“La grazia della perseveranza è la più importante di tutte; è essa che corona tutte le altre grazie”; così scriveva San Vincenzo de’ Paoli, ormai anziano, in una sua corrispondenza del 1660. Mi piace pensare che il nostro patrono, all’inizio di questo anno, ci auguri una grande perseveranza. Ma cosa significa? Di quale perseveranza abbiamo bisogno? In cosa è possibile che ci sia chiesto di “resistere”, “tenere botta”, come comunità cristiana?
Io proverei a girare il discorso, ponendo l’attenzione fuori di noi.. forse, “perseverare” non è resistere nel “fare” qualcosa o nel portare avanti dei progetti concreti; per un cristiano, è prima di tutto un non-stancarci di cercare e di accogliere ciò che ci viene donato. In ogni modo, consapevoli o meno, siamo destinatari di un amore e di una azione di Dio ben più fedeli di quanto noi possiamo immaginare; perseveranza, per noi, è allenamento a tenere il cuore aperto, gli occhi spalancati e pronti a scovare i regali che ci vengono fatti e che magari, per un filo di orgoglio o superficialità che talvolta ci chiude gli occhi, non riusciamo a scorgere.

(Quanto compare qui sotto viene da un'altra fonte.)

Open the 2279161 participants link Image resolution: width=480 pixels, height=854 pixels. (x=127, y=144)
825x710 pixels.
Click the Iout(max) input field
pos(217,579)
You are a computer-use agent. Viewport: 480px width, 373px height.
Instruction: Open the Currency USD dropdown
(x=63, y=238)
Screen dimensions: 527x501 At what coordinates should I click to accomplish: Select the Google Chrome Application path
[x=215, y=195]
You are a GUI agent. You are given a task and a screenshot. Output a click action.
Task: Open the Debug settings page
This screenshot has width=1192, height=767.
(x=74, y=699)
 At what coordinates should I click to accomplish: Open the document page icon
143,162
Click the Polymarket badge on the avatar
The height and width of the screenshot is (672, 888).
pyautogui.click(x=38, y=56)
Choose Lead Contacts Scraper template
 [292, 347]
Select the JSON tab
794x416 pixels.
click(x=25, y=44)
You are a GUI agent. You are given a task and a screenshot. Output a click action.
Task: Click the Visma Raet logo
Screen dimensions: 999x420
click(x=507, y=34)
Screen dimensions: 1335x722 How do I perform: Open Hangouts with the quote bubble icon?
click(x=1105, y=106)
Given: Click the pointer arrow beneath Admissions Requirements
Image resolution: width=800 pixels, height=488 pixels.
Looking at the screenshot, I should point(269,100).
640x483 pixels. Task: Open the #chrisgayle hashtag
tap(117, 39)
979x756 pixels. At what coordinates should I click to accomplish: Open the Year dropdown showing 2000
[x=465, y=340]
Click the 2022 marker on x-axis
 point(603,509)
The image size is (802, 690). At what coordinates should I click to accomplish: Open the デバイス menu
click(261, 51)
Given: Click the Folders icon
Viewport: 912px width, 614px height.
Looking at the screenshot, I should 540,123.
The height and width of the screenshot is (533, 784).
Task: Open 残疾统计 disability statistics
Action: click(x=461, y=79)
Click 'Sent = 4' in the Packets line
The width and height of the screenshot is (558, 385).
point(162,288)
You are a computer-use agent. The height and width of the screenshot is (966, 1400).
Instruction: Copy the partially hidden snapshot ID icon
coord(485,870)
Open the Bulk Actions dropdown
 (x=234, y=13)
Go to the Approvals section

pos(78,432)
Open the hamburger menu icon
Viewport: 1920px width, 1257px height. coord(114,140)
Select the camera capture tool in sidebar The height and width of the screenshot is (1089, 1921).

E allora, in maniera molto grossolana, “perseveranza” fa rima con “speranza”, perché è prima di tutto una caratteristica del nostro Buon Signore, che mai si stanca di cercare di far emergere i doni che siamo, che mai si stanca di perdonare quando non viviamo nell’amore, che mai si stanca di sollecitarci a una comunione che va al di là delle emozioni o del semplice sentire. San Vincenzo lo aveva capito bene, chiediamo anche noi di poterci alimentare alla sua scuola! Che i mesi che ci stanno davanti siano vissuti con l’occhio perseverante della gratitudine!